Skip to content
  • John Stultz's avatar
    NTP: correct inconsistent ntp interval/tick_length usage · bbe4d18a
    John Stultz authored
    
    
    I recently noticed on one of my boxes that when synched with an NTP
    server, the drift value reported for the system was ~283ppm. While in
    some cases, clock hardware can be that bad, it struck me as unusual as
    the system was using the acpi_pm clocksource, which is one of the more
    trustworthy and accurate clocksources on x86 hardware.
    
    I brought up another system and let it sync to the same NTP server, and
    I noticed a similar 280some ppm drift.
    
    In looking at the code, I found that the acpi_pm's constant frequency
    was being computed correctly at boot-up, however once the system was up,
    even without the ntp daemon running, the clocksource's frequency was
    being modified by the clocksource_adjust() function.
    
    Digging deeper, I realized that in the code that keeps track of how much
    the clocksource is skewing from the ntp desired time, we were using
    different lengths to establish how long an time interval was.
    
    The clocksource was being setup with the following interval:
    	NTP_INTERVAL_LENGTH = NSEC_PER_SEC/NTP_INTERVAL_FREQ
    
    While the ntp code was using the tick_length_base value:
    	tick_length_base ~= (tick_usec * NSEC_PER_USEC * USER_HZ)
    					/NTP_INTERVAL_FREQ
    
    The subtle difference is:
    	(tick_usec * NSEC_PER_USEC * USER_HZ) != NSEC_PER_SEC
    
    This difference in calculation was causing the clocksource correction
    code to apply a correction factor to the clocksource so the two
    intervals were the same, however this results in the actual frequency of
    the clocksource to be made incorrect.

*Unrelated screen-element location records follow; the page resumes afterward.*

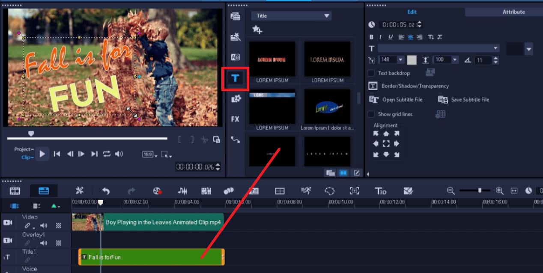Open the font family dropdown
This screenshot has width=543, height=273.
point(495,48)
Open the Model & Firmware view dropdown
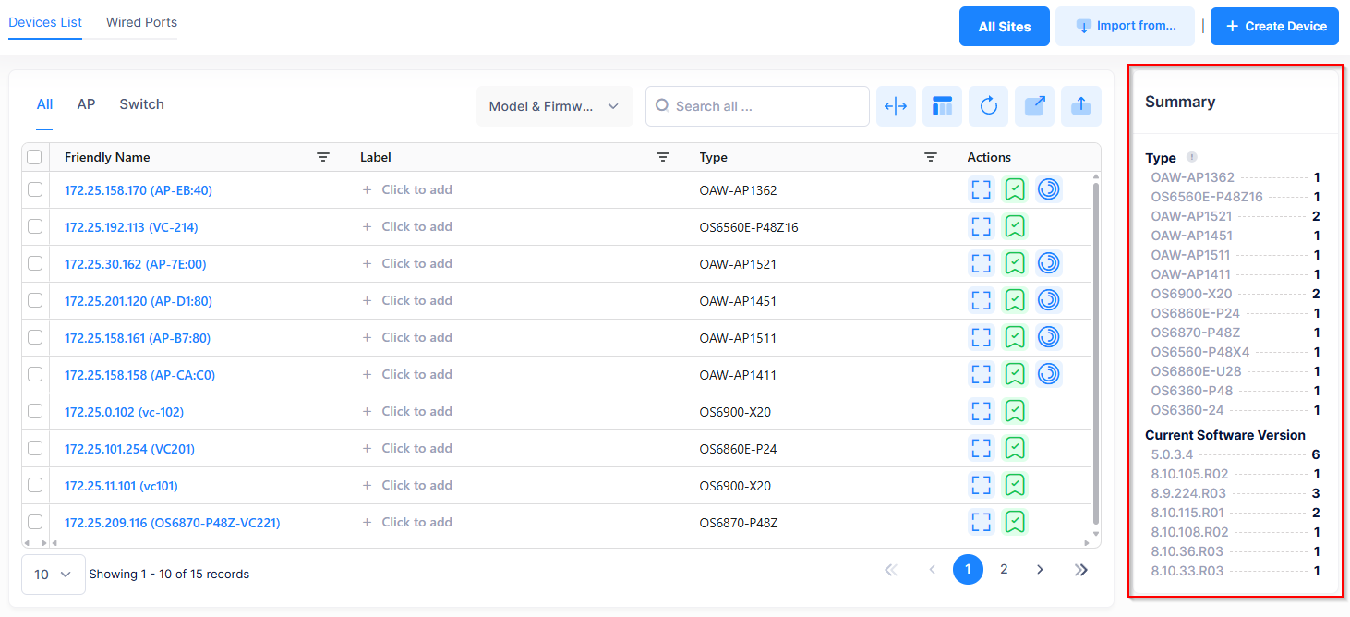Image resolution: width=1350 pixels, height=617 pixels. [554, 106]
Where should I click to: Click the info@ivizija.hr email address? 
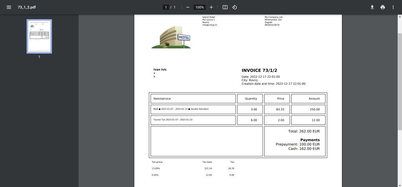tap(210, 25)
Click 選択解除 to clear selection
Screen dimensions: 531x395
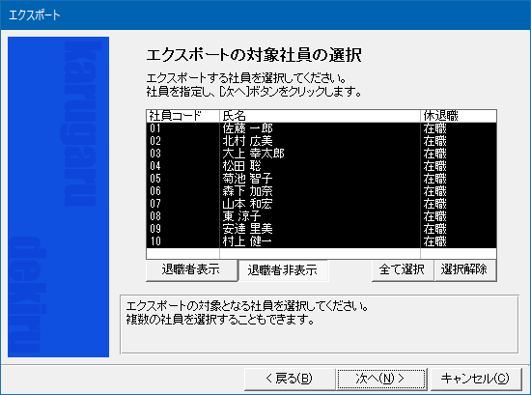[465, 270]
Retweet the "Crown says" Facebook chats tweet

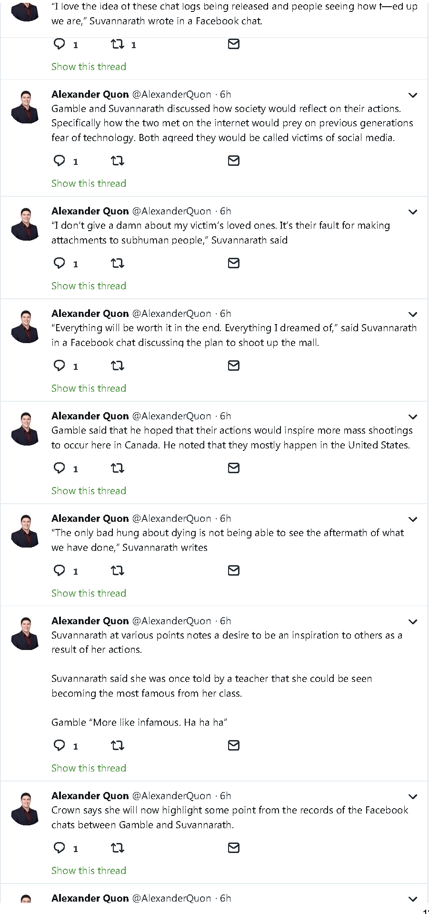coord(117,848)
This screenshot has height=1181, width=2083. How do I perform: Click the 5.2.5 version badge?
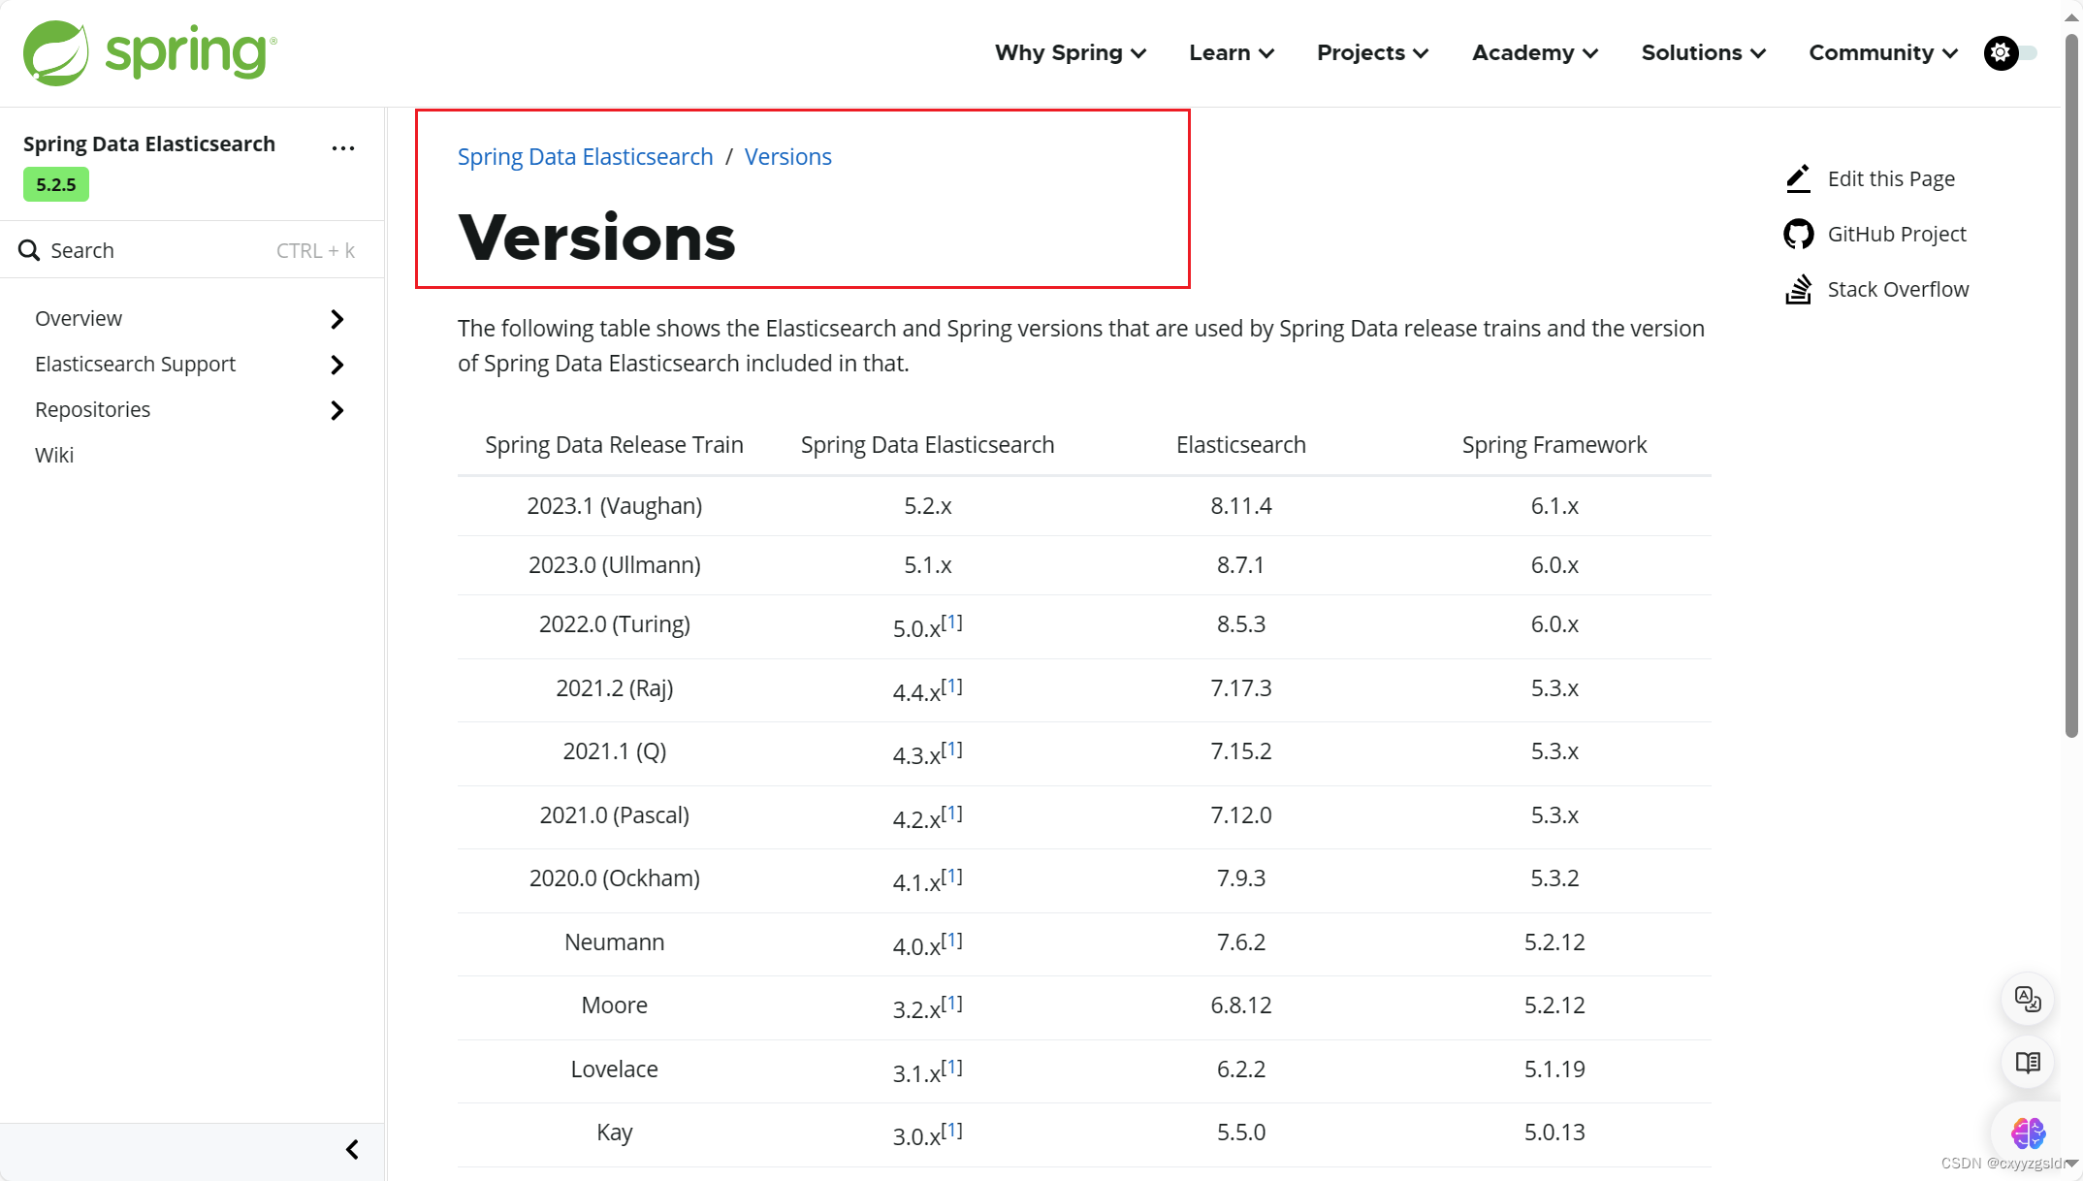click(55, 183)
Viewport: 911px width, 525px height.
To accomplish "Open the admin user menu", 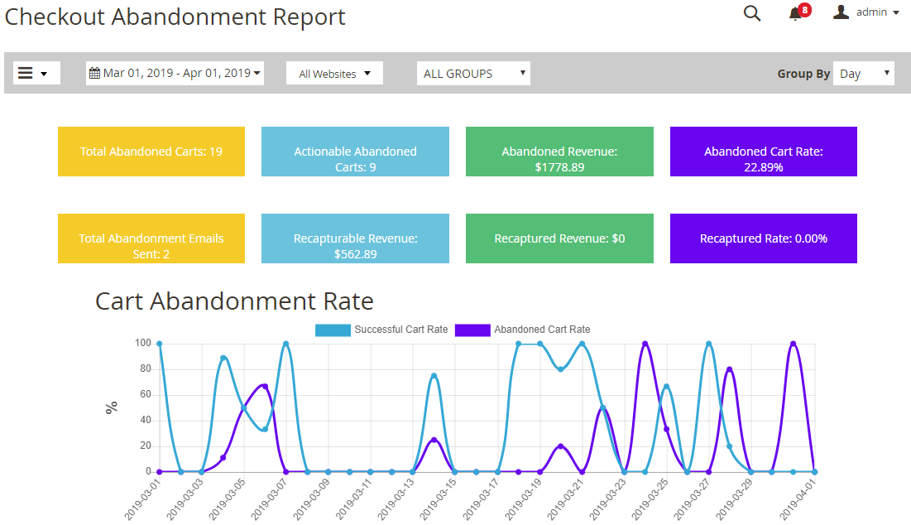I will pos(865,12).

I believe this difference would
    affect all clocksources, although to differing degrees depending on the
    clocksource resolution.
    
    The issue was introduced when my HZ free ntp patch landed in 2.6.21-rc1,
    so my apologies for the mistake, and for not noticing it until now.
    
    The following patch, corrects the clocksource's initialization code so
    it uses the same interval length as the code in ntp.c. After applying
    this patch, the drift value for the same system went from ~283ppm to
    only 2.635ppm.
    
    I believe this patch to be good, however it does affect all arches and
    I've only tested on x86, so some caution is advised. I do think it would
    be a likely candidate for a stable 2.6.24.x release.
    
    Any thoughts or feedback would be appreciated.
    
    Signed-off-by: default avatarJohn Stultz <johnstul@us.ibm.com>
    Signed-off-by: default avatarIngo Molnar <mingo@elte.hu>
    Signed-off-by: default avatarThomas Gleixner <tglx@linutronix.de>
    bbe4d18a